中古住宅をリフォームして、家族(両親、当時オレ小学6年、妹小学3年)で引っ越した時の話。
金縛りがあったり、廊下でヒタヒタ素足で歩く音がしたり、居間と廊下の戸のガラスに赤い影が張り付いてたり、怖い話にでてくるような怪現象がたくさんあった。
その当時はあまりの非現実感から「うはwww幽霊!」とか怪現象を適度に楽しんでいたけど。
でも、丈夫だった妹が体調を崩したり、母親までパートを休みがちになって、家に篭るようになってしまった。
俺と父親はなんともなかったんで、神社にお祓い頼んだり、お札貼ってみたりしたけど効果がなくて。
俺も学校とか近所で家の噂とか調べたんだけど、死人がでたりとか、特に謂れのある家じゃなかった。
そんな時に、うちの父親の同僚の知り合いの知り合いみたいな人が、「霊能者を紹介する」と若いにーちゃんを連れてきた。

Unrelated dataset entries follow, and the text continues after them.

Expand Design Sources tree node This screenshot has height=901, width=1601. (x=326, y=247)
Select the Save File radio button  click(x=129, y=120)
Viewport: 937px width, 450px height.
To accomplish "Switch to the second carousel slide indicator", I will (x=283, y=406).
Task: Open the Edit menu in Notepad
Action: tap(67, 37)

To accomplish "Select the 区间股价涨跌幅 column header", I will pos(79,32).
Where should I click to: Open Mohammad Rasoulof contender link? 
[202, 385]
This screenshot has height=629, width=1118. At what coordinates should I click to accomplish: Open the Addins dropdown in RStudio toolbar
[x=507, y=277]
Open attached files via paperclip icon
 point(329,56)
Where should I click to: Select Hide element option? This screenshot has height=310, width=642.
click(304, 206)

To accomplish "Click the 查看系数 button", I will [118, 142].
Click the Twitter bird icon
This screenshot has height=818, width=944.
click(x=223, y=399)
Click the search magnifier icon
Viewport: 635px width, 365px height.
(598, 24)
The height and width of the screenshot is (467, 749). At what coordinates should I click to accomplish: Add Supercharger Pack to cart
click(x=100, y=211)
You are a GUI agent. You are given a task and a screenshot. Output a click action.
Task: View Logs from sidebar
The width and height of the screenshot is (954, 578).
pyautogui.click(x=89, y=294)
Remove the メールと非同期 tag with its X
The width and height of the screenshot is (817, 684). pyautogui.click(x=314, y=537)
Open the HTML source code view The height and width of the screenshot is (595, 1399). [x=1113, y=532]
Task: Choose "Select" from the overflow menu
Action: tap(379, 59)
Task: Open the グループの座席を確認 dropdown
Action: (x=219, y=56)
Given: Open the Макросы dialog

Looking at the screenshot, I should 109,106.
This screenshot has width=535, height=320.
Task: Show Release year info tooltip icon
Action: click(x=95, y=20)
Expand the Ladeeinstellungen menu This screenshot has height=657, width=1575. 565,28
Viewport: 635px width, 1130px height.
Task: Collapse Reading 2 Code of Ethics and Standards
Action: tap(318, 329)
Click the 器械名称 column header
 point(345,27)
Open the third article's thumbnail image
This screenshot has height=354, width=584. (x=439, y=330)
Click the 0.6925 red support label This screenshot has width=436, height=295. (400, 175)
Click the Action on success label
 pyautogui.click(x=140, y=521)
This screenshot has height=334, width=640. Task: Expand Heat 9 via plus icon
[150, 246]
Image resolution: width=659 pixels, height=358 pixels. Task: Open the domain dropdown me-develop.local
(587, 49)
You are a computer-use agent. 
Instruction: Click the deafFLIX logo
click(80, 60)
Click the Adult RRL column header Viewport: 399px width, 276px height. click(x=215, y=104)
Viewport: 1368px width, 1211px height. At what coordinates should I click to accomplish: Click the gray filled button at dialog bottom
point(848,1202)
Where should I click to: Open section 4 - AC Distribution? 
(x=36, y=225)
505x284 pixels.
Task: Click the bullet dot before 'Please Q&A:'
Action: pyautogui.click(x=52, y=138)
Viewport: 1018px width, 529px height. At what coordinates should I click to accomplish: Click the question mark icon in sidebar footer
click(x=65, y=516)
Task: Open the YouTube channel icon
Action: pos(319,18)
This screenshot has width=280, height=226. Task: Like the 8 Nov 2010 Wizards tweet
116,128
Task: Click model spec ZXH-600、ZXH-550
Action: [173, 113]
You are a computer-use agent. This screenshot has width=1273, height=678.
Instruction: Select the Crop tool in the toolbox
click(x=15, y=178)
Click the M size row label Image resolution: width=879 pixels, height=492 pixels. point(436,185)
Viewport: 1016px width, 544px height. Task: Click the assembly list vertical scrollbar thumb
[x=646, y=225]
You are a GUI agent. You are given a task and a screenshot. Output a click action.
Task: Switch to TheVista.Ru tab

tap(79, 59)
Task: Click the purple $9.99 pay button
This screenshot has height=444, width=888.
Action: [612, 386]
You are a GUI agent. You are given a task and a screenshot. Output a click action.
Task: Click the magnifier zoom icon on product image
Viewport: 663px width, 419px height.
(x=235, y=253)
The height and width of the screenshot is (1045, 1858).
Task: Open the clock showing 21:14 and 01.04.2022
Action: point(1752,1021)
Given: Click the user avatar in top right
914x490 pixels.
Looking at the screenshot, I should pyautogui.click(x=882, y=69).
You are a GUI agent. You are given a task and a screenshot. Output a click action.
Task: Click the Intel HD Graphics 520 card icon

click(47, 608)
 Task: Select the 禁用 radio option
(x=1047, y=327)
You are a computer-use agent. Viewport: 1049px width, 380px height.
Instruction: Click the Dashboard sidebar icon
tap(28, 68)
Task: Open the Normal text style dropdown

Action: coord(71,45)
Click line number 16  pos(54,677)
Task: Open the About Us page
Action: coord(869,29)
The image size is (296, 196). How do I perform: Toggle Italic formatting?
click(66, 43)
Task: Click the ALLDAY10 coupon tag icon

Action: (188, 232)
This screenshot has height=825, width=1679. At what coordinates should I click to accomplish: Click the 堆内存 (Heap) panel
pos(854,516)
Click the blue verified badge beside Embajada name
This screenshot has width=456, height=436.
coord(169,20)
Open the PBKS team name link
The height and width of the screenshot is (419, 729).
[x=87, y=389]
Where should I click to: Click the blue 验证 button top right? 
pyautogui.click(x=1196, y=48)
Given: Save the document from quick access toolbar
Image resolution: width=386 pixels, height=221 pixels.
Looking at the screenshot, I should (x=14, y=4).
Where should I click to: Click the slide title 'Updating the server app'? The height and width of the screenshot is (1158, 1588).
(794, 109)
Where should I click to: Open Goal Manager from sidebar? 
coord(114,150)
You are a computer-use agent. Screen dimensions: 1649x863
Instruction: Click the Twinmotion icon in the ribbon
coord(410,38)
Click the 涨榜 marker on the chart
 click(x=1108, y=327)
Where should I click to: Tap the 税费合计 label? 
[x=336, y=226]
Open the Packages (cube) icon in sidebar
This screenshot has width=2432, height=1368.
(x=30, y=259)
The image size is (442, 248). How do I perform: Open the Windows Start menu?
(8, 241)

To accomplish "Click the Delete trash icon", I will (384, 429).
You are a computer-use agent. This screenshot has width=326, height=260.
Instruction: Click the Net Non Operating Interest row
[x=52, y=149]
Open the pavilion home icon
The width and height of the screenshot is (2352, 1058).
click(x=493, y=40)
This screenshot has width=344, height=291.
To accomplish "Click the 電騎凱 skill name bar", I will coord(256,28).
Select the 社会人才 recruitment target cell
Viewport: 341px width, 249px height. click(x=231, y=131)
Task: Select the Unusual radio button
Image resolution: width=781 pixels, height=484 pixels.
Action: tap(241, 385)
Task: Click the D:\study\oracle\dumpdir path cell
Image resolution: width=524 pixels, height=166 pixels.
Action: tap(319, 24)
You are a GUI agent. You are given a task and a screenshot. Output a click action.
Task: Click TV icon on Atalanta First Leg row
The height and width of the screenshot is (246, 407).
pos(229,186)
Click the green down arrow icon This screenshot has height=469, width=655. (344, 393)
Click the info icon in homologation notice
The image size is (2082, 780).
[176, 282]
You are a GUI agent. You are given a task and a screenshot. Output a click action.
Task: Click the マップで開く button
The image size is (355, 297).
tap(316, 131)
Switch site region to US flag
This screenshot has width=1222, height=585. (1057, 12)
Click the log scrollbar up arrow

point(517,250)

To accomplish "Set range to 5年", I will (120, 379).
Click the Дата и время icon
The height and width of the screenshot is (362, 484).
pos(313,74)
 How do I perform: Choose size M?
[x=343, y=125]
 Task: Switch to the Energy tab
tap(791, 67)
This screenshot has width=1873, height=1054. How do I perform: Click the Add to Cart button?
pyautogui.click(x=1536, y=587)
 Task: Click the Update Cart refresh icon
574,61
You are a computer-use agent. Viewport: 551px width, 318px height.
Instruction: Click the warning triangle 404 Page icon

だるだるのパーカーを着て変なテンションのにーちゃん。
俺ら家族をチラッと見て、家の中を一回りして、家の外をフラっと歩いて。
若いにーちゃん:「赤い女がいて、それが女に祟ってる」
若いにーちゃん:「本筋から別れた道ができてしまっていて、そこから入ってきてる」
若いにーちゃん:「さっき道を元に戻したから、もう大丈夫だと思う」
そう言って、お茶だけ飲んでさっさと帰ってしまった。
お金とかも要求されなかったし、一応用意はしてたらしいんだけど、渡す前に帰っちゃった。
お祓いとか儀式とか呪文とかそういうモノもなくて、すごくあっさりしていた。
その晩、家鳴りどころじゃなくて、屋根から何か落ちるんじゃないか、ってくらいのすごい音が一晩中鳴っていた。
パチッ、キシッてレベルじゃなくて、ズドン!バキン!みたいに。
みんなで居間に固まって「ギャーギャー」叫んで、もう夢だか本当だかわかんないくらい恐かった。
何かが家に入ろうとしてるってのが、見えないけど壁の向こうから伝わってきた。
これはお祓い失敗だろ、って父親が半泣きで電話をかけたら、『最後の抵抗をしてるんだよ』『夜が明けるまでには全部連れていくから』と言って、夜明けと共にピタっと音が止んだ。
次の日から霊現象もなくなったし、徐々に妹も母親も元気になっていった。
あの夜にみんなで固まってガクブルしたのは今でも忘れられない。